→ **DIRECTION**: Output the lines of the listing below, from its first line through the line containing "Action: pyautogui.click(x=104, y=191)", inclusive, as a JSON list of strings with one string per line and blank lines omitted.

→ **INFORMATION SUPPLIED**:
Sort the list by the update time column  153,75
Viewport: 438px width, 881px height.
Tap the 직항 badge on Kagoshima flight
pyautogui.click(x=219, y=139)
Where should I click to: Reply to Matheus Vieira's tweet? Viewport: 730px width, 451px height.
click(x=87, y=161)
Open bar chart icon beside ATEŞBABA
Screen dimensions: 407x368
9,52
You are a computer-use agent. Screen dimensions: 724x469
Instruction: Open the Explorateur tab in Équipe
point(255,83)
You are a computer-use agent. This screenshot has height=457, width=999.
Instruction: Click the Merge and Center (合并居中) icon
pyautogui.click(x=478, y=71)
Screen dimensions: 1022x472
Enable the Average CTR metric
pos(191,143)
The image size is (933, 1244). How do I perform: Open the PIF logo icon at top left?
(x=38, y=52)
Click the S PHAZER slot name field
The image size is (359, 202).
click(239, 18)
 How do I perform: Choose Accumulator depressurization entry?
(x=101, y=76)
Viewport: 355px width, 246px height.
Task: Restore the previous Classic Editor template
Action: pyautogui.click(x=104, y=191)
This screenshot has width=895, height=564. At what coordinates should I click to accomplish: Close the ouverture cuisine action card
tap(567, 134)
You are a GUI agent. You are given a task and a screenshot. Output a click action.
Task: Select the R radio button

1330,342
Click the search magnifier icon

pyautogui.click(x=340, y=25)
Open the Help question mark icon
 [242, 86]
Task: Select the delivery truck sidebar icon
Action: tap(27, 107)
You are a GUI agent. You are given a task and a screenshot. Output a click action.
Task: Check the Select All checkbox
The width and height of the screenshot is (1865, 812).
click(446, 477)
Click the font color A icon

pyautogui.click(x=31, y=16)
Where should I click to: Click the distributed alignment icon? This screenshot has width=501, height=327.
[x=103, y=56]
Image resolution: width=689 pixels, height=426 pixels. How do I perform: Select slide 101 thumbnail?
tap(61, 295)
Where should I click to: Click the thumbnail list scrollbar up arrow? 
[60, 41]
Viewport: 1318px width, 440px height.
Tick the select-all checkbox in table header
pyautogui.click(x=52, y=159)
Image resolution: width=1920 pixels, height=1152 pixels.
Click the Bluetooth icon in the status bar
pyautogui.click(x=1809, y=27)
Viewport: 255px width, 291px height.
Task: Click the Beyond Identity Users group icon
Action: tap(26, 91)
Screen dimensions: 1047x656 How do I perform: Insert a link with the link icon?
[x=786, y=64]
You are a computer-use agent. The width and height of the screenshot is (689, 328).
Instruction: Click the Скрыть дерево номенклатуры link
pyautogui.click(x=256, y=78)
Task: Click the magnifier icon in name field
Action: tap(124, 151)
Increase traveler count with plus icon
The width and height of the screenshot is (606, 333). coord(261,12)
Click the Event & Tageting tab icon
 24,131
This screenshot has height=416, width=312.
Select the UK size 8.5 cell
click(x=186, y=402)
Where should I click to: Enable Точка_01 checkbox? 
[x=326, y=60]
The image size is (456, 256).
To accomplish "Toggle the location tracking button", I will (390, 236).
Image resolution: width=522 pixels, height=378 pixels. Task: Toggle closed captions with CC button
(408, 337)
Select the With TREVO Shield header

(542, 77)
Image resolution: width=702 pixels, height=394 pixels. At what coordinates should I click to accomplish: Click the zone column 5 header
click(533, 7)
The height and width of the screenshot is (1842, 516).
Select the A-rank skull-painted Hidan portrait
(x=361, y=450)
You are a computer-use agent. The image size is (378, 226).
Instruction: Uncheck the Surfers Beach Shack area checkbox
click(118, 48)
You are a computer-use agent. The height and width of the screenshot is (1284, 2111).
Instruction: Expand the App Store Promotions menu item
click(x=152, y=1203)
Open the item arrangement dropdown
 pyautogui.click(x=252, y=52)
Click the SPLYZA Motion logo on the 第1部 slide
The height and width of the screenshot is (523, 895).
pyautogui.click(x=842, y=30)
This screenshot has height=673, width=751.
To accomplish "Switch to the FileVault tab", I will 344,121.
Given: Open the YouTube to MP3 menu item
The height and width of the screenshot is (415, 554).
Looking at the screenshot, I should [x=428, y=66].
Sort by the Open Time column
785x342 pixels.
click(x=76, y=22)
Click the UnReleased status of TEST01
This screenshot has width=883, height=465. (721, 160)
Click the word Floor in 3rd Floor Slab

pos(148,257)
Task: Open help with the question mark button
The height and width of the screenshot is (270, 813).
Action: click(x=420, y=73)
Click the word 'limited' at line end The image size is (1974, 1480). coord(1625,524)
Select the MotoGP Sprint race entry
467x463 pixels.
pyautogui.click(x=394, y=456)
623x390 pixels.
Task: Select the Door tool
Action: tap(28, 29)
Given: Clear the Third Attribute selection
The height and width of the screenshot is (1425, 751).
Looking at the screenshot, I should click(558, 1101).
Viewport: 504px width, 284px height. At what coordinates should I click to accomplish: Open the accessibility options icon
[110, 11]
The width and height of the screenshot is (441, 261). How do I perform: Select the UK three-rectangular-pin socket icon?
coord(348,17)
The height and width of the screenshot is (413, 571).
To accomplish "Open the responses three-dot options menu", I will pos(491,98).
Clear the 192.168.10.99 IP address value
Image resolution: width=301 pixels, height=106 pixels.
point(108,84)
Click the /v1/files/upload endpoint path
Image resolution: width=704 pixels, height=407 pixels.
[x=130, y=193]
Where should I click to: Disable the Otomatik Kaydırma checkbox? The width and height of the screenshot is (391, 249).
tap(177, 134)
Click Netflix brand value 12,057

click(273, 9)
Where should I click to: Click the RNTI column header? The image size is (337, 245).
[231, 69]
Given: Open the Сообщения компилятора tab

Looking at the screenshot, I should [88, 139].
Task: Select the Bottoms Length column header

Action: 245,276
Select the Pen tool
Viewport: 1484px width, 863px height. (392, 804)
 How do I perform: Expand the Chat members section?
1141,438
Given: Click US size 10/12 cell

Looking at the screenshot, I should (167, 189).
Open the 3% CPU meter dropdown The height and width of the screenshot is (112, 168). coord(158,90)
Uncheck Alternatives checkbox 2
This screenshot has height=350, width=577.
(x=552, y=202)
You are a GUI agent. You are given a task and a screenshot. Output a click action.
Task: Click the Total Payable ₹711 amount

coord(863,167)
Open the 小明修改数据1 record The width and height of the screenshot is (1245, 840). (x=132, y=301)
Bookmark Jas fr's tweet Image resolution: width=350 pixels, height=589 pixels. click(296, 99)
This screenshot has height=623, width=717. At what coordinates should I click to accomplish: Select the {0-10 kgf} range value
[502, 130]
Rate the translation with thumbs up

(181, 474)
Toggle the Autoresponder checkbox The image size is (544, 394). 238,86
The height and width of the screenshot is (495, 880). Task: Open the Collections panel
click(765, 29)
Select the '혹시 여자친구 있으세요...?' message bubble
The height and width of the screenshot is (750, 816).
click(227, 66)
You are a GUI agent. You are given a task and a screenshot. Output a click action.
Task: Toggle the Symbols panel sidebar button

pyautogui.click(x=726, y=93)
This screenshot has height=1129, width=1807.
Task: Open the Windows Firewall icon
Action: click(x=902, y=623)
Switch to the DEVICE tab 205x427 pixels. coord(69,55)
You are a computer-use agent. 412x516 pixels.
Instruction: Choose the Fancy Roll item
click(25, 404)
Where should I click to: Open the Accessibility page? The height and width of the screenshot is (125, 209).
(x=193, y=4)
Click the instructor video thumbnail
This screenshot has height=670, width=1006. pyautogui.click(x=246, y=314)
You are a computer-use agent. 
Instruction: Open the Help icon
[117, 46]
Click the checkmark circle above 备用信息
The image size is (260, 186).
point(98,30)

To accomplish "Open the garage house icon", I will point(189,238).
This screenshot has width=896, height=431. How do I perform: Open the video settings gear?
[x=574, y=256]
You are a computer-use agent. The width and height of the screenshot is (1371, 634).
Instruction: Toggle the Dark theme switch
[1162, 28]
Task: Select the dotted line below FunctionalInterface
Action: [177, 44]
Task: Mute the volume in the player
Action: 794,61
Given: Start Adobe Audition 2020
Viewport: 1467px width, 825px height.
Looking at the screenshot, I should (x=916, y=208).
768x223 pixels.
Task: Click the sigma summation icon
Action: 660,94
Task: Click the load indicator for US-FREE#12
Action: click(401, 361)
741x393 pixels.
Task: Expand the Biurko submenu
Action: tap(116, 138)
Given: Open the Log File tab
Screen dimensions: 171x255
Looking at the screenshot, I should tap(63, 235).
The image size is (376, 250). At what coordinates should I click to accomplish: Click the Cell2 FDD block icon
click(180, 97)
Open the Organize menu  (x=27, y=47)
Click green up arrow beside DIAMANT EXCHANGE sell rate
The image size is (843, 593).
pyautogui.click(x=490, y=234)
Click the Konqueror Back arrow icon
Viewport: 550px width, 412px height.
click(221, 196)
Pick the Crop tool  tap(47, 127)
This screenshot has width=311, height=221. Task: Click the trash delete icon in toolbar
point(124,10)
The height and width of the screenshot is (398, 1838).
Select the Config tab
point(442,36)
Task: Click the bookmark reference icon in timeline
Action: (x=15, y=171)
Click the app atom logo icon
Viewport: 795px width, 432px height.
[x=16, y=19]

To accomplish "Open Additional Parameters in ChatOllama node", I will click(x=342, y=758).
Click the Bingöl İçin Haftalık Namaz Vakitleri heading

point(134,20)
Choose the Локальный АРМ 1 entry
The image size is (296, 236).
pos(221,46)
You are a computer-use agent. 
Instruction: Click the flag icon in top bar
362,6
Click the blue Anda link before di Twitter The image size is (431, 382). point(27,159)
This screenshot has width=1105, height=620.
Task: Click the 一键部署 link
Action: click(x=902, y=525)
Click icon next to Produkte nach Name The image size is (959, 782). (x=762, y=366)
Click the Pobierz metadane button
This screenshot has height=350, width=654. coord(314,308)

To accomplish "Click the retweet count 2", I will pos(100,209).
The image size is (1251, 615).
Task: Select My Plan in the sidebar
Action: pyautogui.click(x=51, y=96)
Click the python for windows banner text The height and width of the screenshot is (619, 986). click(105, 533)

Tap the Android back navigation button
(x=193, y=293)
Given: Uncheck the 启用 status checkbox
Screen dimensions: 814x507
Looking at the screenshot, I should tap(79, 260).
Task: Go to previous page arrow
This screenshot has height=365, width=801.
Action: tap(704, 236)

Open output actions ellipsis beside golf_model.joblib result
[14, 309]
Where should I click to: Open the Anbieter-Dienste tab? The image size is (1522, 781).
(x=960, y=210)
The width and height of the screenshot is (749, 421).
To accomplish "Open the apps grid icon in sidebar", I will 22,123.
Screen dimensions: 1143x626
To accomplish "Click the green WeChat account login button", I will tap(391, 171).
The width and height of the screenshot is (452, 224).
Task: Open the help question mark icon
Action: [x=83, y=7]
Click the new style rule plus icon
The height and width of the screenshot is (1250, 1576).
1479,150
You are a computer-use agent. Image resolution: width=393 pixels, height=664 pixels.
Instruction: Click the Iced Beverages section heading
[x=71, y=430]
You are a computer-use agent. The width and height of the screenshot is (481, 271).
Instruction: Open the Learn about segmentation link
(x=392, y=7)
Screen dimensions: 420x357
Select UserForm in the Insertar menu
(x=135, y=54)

→ **OUTPUT OF THE TASK**:
[
  "Sort the list by the update time column  153,75",
  "Viewport: 438px width, 881px height.",
  "Tap the 직항 badge on Kagoshima flight",
  "pyautogui.click(x=219, y=139)",
  "Where should I click to: Reply to Matheus Vieira's tweet? Viewport: 730px width, 451px height.",
  "click(x=87, y=161)",
  "Open bar chart icon beside ATEŞBABA",
  "Screen dimensions: 407x368",
  "9,52",
  "You are a computer-use agent. Screen dimensions: 724x469",
  "Instruction: Open the Explorateur tab in Équipe",
  "point(255,83)",
  "You are a computer-use agent. This screenshot has height=457, width=999.",
  "Instruction: Click the Merge and Center (合并居中) icon",
  "pyautogui.click(x=478, y=71)",
  "Screen dimensions: 1022x472",
  "Enable the Average CTR metric",
  "pos(191,143)",
  "The image size is (933, 1244). How do I perform: Open the PIF logo icon at top left?",
  "(x=38, y=52)",
  "Click the S PHAZER slot name field",
  "The image size is (359, 202).",
  "click(239, 18)",
  " How do I perform: Choose Accumulator depressurization entry?",
  "(x=101, y=76)",
  "Viewport: 355px width, 246px height.",
  "Task: Restore the previous Classic Editor template",
  "Action: pyautogui.click(x=104, y=191)"
]